• Data extract
BEGIN
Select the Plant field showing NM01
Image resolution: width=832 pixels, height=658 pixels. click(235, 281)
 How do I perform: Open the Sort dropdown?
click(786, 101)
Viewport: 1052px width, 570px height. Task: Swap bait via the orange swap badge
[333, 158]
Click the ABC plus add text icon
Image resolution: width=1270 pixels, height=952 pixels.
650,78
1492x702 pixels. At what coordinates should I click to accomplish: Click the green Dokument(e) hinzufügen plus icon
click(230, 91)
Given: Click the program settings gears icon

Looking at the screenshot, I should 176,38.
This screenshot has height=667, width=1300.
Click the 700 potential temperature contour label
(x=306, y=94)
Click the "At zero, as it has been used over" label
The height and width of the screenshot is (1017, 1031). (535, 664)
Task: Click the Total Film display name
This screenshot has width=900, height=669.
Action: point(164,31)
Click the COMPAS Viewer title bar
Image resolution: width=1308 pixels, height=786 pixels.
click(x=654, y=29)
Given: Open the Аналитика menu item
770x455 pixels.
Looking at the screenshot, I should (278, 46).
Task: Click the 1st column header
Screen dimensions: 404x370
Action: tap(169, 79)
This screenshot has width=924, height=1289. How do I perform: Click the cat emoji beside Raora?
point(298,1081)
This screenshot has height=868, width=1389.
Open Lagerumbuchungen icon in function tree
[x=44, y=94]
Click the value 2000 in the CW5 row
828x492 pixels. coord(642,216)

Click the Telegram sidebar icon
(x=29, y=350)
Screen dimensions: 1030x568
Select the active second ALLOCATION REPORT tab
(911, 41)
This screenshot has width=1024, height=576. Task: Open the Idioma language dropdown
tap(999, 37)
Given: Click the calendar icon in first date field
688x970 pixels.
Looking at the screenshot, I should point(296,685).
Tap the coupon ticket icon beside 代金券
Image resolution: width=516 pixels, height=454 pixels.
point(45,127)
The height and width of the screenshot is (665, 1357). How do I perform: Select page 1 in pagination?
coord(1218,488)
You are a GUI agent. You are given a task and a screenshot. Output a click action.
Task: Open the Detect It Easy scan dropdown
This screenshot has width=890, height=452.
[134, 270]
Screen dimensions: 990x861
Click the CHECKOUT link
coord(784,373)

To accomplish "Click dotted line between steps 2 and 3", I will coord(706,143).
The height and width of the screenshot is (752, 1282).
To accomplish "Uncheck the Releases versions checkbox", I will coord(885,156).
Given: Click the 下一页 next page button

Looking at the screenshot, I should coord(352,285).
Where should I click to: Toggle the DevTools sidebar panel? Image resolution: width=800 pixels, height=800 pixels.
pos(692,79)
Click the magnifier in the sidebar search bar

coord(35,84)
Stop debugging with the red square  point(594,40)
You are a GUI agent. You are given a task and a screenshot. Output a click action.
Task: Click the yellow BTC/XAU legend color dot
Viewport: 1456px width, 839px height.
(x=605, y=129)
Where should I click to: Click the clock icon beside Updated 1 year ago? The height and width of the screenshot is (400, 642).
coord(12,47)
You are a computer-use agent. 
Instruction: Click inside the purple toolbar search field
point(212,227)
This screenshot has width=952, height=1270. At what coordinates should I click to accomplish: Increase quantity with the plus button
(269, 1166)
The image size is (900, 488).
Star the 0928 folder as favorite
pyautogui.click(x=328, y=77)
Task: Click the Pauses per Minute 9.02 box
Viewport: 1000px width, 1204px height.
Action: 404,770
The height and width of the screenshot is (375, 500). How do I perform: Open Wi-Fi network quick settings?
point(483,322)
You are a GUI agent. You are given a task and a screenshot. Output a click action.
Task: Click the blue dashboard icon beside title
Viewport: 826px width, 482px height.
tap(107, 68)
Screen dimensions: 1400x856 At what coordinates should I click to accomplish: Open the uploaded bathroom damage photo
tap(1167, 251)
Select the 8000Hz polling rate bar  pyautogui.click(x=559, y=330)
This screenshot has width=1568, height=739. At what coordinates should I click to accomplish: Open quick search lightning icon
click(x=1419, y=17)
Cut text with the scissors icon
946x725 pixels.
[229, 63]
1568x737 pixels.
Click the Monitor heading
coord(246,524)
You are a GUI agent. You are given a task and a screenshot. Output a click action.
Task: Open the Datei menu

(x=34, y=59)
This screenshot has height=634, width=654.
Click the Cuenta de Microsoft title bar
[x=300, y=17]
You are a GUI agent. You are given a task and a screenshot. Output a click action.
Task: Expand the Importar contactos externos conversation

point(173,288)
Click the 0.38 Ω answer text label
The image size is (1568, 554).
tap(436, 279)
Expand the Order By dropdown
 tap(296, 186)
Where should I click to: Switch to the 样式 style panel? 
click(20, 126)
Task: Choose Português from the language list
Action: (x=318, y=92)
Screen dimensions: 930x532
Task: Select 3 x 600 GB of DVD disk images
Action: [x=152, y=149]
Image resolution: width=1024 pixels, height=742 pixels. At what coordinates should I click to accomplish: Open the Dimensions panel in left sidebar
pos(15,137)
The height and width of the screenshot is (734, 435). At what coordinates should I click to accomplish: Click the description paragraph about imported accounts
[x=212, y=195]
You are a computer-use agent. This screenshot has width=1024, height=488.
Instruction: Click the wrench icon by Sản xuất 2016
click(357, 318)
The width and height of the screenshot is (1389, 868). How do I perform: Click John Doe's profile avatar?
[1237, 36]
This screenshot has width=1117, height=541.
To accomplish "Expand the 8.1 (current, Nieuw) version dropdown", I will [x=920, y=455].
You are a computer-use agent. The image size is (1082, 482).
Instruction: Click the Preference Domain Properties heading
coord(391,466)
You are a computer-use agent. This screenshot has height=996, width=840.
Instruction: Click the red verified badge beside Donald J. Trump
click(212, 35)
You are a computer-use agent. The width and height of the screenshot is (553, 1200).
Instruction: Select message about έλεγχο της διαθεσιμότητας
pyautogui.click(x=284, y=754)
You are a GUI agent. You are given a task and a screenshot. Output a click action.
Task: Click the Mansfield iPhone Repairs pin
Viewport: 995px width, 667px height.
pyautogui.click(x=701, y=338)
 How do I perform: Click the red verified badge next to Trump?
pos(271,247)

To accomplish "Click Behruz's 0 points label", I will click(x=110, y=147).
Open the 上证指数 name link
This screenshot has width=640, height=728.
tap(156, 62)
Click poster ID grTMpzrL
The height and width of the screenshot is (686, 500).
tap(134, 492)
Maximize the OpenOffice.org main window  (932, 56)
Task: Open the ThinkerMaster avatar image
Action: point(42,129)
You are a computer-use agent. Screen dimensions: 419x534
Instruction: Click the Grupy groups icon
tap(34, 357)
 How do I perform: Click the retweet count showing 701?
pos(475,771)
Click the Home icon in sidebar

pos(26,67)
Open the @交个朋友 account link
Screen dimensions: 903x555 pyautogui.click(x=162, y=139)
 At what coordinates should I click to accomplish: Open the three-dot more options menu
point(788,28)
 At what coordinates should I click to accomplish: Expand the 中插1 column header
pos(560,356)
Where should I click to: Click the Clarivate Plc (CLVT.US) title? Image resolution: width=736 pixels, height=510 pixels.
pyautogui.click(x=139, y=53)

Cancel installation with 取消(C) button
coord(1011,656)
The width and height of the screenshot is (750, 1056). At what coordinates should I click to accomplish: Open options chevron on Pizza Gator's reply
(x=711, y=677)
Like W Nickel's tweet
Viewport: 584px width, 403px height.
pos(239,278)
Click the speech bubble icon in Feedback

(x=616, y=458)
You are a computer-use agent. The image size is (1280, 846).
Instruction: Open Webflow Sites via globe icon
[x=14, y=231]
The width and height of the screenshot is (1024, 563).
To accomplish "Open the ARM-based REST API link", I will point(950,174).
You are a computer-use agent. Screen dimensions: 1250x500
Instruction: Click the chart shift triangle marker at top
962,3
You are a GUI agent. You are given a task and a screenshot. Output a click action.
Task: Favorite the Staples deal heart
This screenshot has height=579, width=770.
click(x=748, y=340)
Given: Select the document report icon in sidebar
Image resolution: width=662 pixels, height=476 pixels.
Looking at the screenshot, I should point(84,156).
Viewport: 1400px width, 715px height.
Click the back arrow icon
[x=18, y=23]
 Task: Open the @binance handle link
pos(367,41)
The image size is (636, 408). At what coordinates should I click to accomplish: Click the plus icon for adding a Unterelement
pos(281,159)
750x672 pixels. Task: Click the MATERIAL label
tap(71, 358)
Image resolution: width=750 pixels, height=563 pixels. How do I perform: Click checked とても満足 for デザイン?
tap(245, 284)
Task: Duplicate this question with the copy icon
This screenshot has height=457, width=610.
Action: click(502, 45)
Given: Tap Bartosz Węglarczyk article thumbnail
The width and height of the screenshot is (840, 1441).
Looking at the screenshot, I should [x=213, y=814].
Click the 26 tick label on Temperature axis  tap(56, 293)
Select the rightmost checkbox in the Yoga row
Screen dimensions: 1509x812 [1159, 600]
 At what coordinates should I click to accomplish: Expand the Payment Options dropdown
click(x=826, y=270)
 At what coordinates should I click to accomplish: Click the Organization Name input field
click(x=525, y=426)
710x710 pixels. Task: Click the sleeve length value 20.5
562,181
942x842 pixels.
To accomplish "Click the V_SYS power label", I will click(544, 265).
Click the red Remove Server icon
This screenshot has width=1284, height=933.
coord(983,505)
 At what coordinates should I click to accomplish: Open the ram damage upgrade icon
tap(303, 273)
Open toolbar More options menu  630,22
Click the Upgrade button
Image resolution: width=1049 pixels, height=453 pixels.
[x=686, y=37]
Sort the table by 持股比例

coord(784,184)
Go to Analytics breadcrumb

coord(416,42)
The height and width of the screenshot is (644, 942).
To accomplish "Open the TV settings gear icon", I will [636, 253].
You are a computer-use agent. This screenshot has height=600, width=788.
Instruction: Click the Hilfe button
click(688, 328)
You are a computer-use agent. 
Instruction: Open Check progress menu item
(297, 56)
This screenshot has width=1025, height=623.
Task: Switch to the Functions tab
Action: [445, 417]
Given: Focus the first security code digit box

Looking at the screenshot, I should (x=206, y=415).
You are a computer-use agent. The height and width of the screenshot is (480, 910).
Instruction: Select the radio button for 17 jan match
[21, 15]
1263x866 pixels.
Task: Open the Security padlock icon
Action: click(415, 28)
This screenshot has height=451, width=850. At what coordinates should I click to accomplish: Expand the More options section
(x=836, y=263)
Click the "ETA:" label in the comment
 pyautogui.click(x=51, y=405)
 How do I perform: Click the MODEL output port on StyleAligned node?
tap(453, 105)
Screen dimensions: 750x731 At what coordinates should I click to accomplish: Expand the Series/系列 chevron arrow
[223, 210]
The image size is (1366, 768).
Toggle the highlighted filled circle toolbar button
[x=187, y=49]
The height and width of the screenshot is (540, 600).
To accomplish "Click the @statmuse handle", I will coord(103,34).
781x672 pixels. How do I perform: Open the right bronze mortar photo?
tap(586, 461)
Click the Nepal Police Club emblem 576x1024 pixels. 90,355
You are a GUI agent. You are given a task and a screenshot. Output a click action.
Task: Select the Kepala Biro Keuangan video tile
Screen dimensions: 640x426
END
• What is expected
Only the lines above starting at the one containing "Task: Duplicate this" and ending at the one containing "Click the 26", both included, are to be returned, exactly as they read.

• Worked solution
Task: Duplicate this question with the copy icon
This screenshot has height=457, width=610.
Action: click(502, 45)
Given: Tap Bartosz Węglarczyk article thumbnail
The width and height of the screenshot is (840, 1441).
Looking at the screenshot, I should [x=213, y=814].
Click the 26 tick label on Temperature axis  tap(56, 293)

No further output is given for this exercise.